What to do: Pick out each line below containing "computer".

(Stored items)
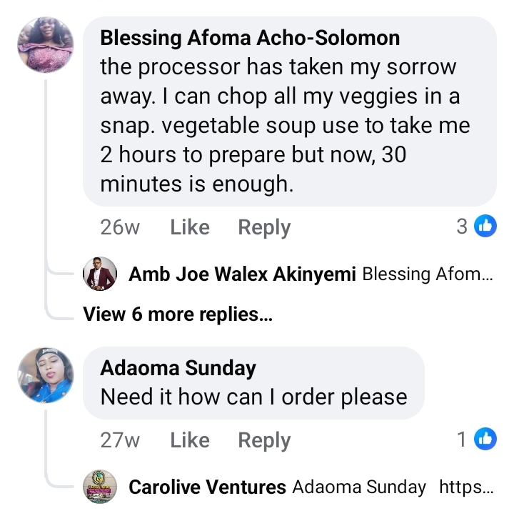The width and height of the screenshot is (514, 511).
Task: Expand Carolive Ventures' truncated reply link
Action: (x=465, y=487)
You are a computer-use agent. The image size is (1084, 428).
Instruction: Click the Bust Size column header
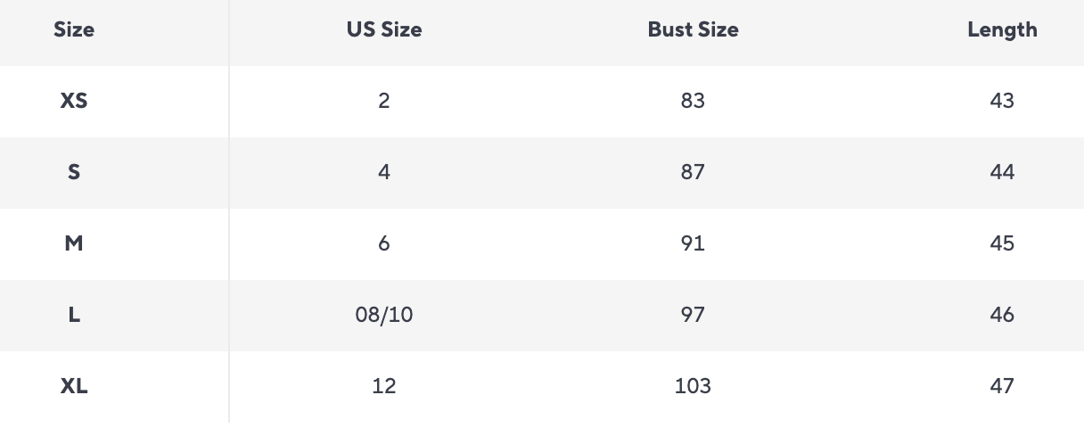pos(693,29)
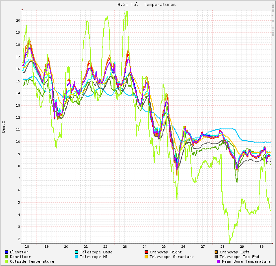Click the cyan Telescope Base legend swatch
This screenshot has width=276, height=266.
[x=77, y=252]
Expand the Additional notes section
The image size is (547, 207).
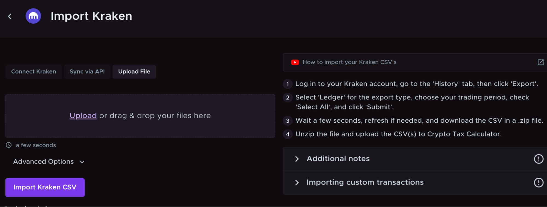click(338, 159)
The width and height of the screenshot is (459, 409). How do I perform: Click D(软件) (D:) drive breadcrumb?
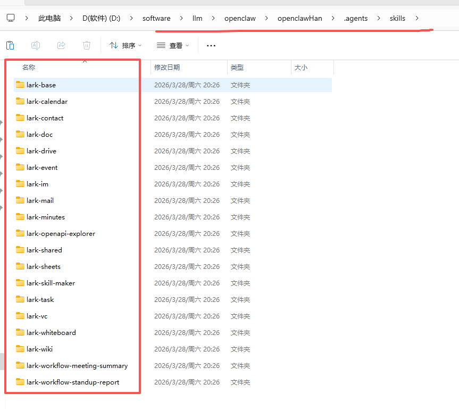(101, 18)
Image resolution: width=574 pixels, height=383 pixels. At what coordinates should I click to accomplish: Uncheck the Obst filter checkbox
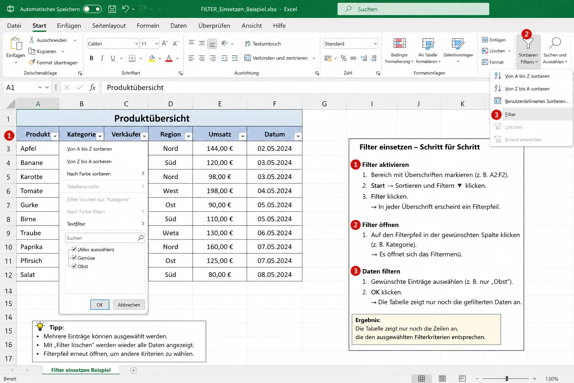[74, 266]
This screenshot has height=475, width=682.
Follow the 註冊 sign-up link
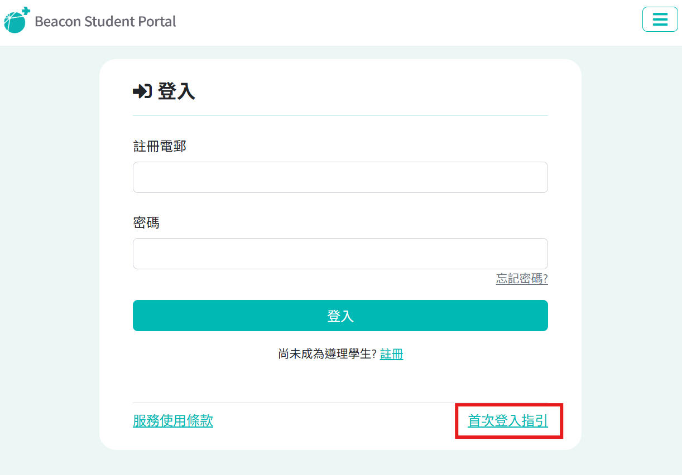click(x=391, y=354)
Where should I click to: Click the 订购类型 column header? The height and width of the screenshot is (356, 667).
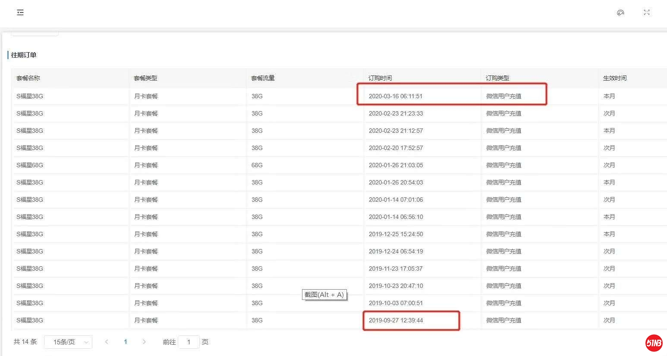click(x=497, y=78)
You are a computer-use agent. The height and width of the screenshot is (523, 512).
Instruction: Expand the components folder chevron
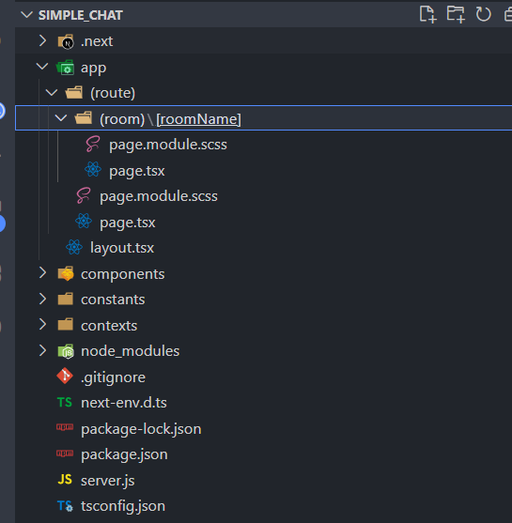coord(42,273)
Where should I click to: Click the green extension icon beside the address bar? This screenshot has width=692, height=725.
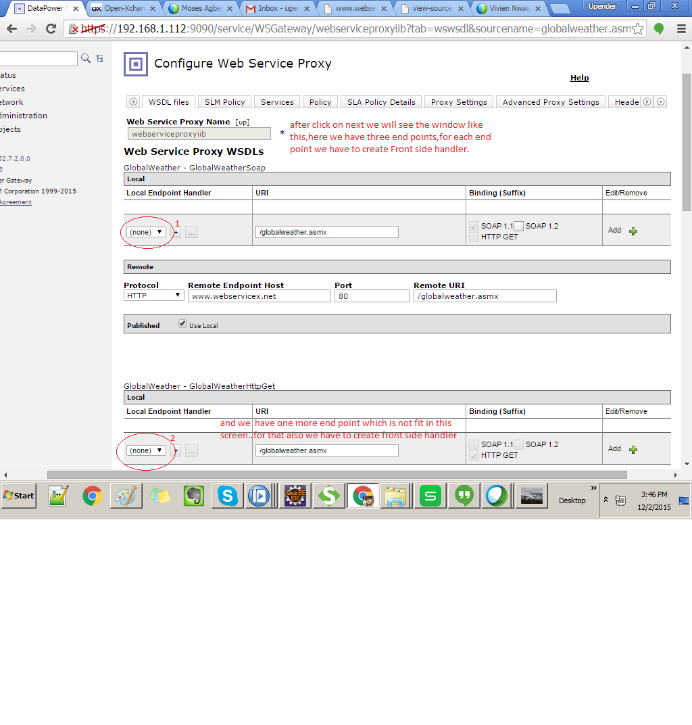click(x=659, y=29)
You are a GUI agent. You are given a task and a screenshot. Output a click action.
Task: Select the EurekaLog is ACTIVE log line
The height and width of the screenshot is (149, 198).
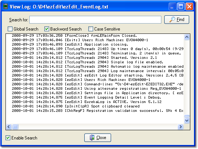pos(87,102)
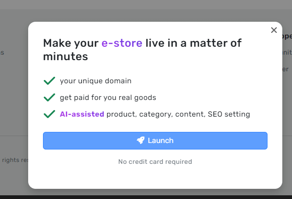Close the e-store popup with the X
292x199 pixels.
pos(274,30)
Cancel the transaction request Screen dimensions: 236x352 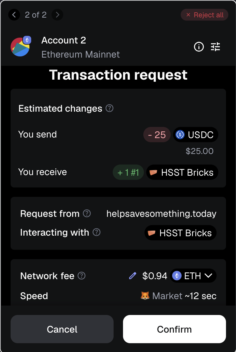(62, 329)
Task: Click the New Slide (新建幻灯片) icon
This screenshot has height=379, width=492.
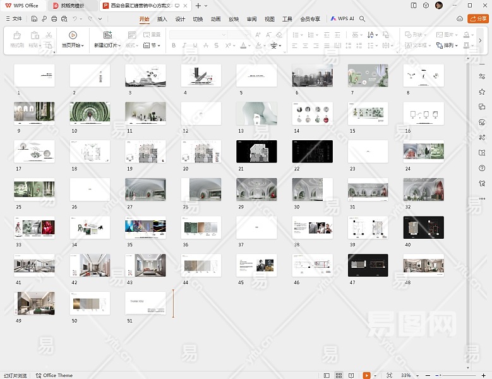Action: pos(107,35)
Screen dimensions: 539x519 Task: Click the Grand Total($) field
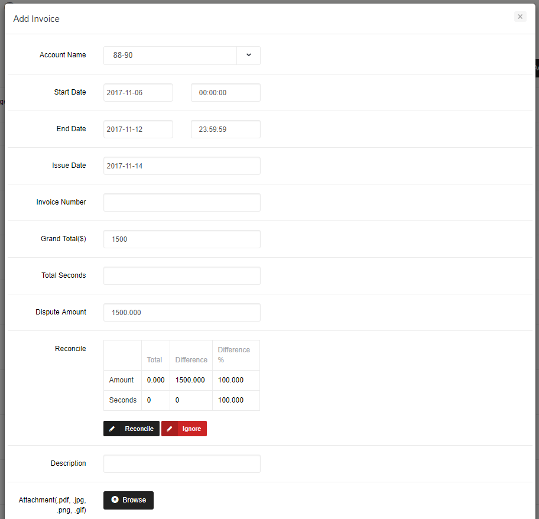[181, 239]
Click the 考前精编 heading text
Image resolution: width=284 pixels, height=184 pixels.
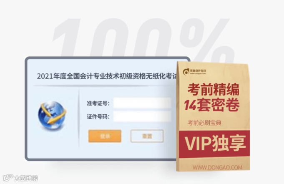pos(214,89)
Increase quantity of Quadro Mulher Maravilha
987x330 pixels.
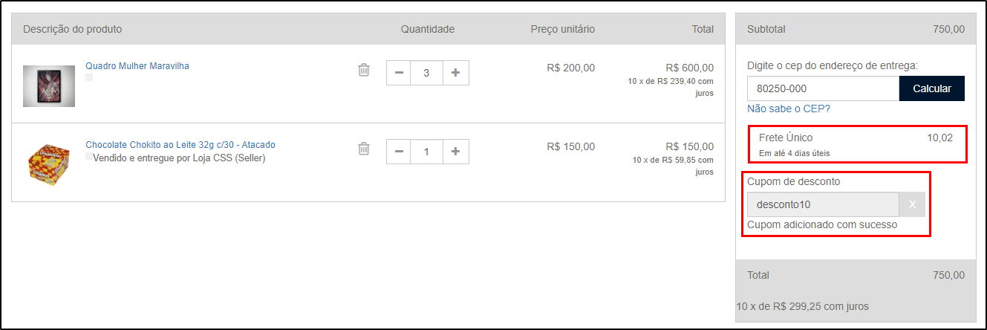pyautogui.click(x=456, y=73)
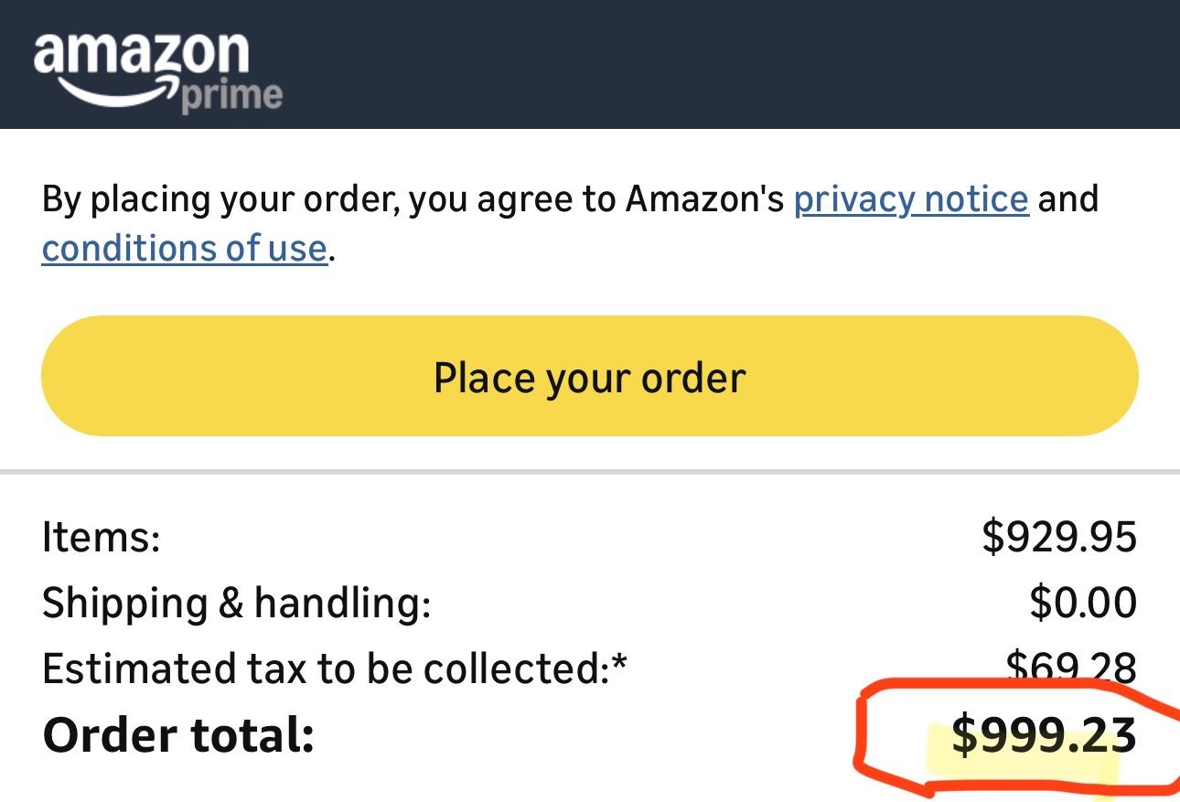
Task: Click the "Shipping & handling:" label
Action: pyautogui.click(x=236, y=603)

Task answer:
You are a computer-use agent. The image size is (1084, 428).
You are a computer-use agent. The height and width of the screenshot is (523, 512).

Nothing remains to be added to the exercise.